**** EXTRACTED INFORMATION ****
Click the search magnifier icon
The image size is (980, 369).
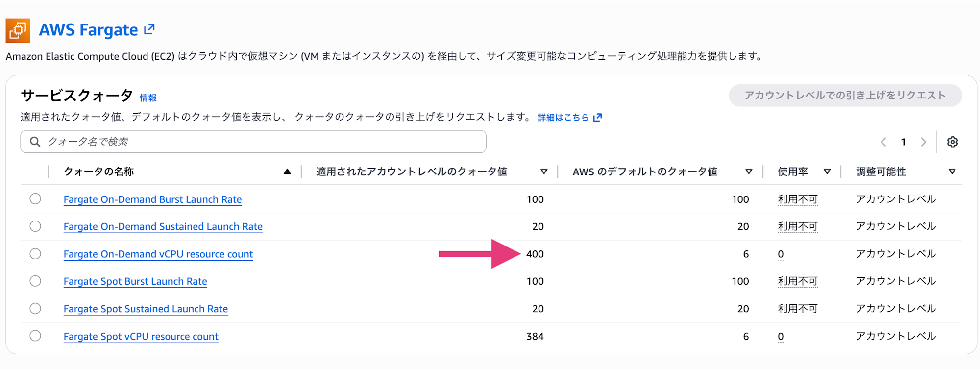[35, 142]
****
**** EXTRACTED INFORMATION ****
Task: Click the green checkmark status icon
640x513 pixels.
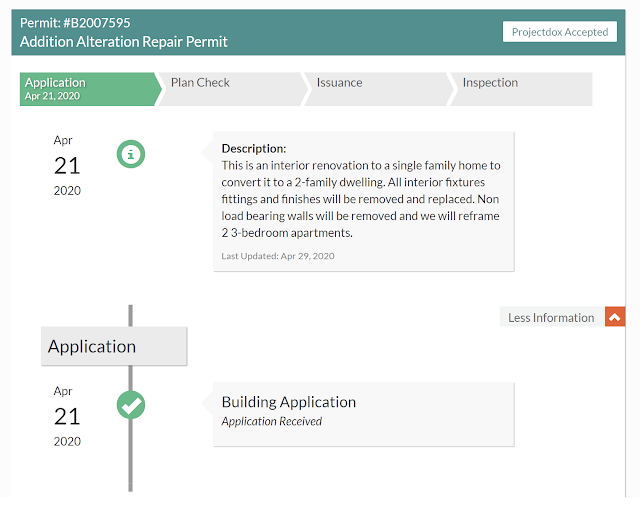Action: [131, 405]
****
**** EXTRACTED INFORMATION ****
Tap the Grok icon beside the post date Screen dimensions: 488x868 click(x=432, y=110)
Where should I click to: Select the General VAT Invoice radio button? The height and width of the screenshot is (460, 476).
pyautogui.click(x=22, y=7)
****
**PROBLEM STATEMENT**.
Say how many lines in the data hold the string "icon". No other content should accompany the number.

**WRITTEN ANSWER**.
3